*** Selected passage ***

Zacualpa lagniappe: Doña Caty

Doña Catarina, or Doña Caty, was more than generous in opening her home to me, and trying her best to provide me with contacts for people who might talk with me about the various markers and memory sites. At first, she hadn't quite understood what I was after -- she thought that I wanted to talk with people about the war itself. It took a few minutes of conversation face to face -- not over the phone or via WhatsApp messages -- to explain that I was really interested in the representation of the war more than people's experiences of the traumas. 


As we spent time together over the two days I was in Zacualpa, she told me a little of her own story. She was a mother with young children when the army attacked. She wasn't living in the house she currently occupies but in an aldea. She fled with her children, and joined people who had also fled to (relative) safety in the mountains and forests. I don't know whether she was technically living in what were considered Comunidades del Pueblo en Resistencia (Communities of People in Resistance) -- that term usually refers to settlements that were established by people who had to flee as longer-term refuges. When I was in Nebaj, I talked to people who had lived in the CPRs for 14, 15 or 16 years. It wasn't entirely clear in our conversation exactly how long Doña Caty stayed in the mountains with a group of people -- it seems like several months at least, possibly longer.

*** Information ***

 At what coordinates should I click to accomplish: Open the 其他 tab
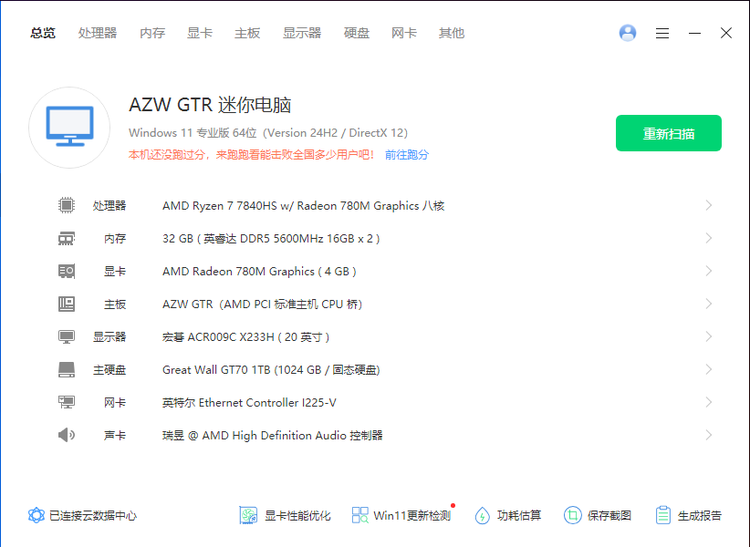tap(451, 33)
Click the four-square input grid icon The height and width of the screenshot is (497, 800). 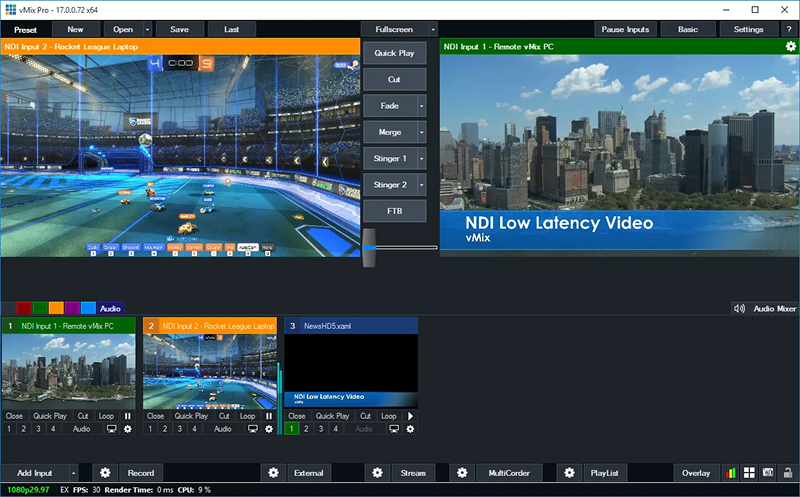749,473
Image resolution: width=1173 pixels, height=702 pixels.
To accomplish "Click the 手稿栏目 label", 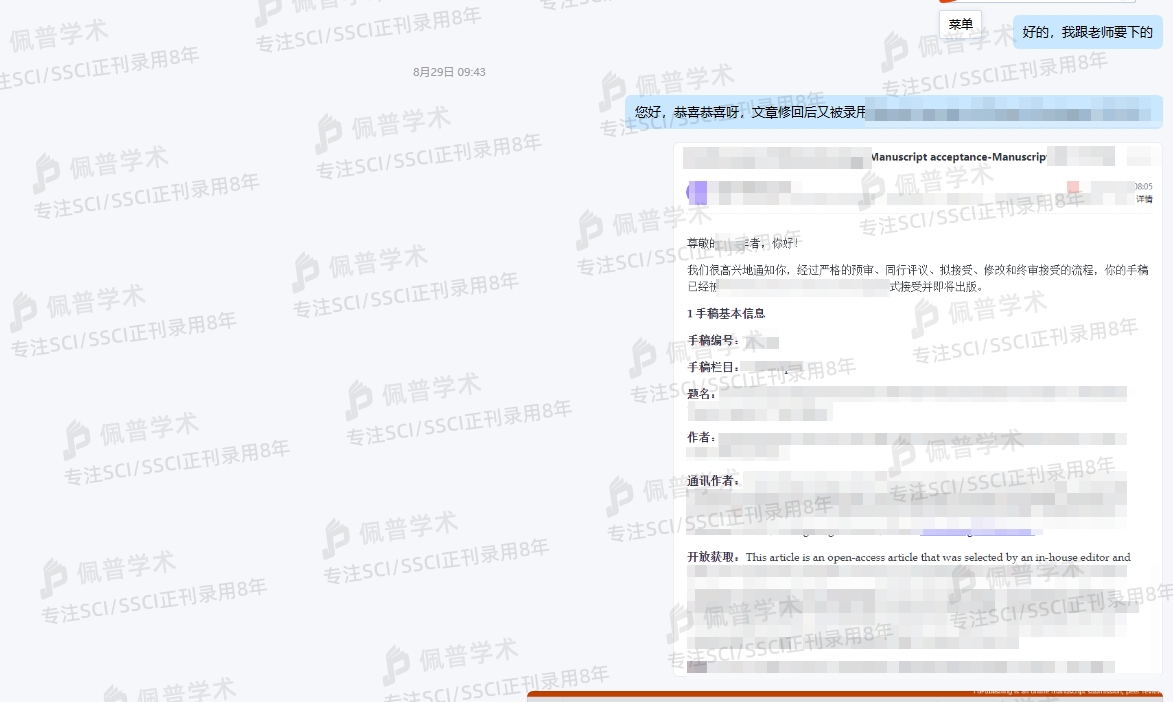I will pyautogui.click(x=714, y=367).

***

◆ Using the information ◆
1: Answer these questions from the passage about Doña Caty above:
(a) How many days was the writer in Zacualpa?
(b) What did Doña Caty at first think the writer wanted to talk with people about?
(c) For how many years had the people the writer talked to in Nebaj lived in the CPRs?
2: Write out the passage about Doña Caty from "Doña Catarina, or" to "of the traumas.".
3: Extend the passage about Doña Caty, picking up after its last sentence.

◆ Responses ◆
1:
(a) Two days.
(b) The war itself.
(c) 14, 15 or 16 years.

2:
Doña Catarina, or Doña Caty, was more than generous in opening her home to me, and trying her best to provide me with contacts for people who might talk with me about the various markers and memory sites. At first, she hadn't quite understood what I was after -- she thought that I wanted to talk with people about the war itself. It took a few minutes of conversation face to face -- not over the phone or via WhatsApp messages -- to explain that I was really interested in the representation of the war more than people's experiences of the traumas.

3:
She told me that she had trained as a comadrona -- a midwife. So while she and her children were in hiding, she attended to pregnant women who were giving birth in the mountains, as well as women with young children, since there were no other medical people around. I hadn't known she was a midwife, and I don't think she attends births any more, as she is very occupied with her work as a leader and organizer. 

She had been active as a local leader in CCDA, the Comité Campesino para el Desarrollo del Altiplano, when I first met her in 2011, and also worked with victims of domestic violence. On one of the two mornings I was there, I came back to the house at midday to find her downstairs "sala" (it means both "hall" and "living room") filled to overflowing with women (and about 3 men) who were gathered for a regional meeting of CCDA. Although the meeting was entirely in K'iche', she invited me to come in and explained who I was. I asked her if I could have a moment to tell them about the human rights delegation that I had been part of in 2018, since part of our mission was to talk with members of CCDA about the threats and assassinations that members of the organization had experienced. She agreed; I spoke for just a couple of minutes and then she translated (or summarized) into K'iche' for me. After that everyone wanted to take a picture with me. There were too many to fit into a single frame inside the cramped room so we took a couple (one of which is above).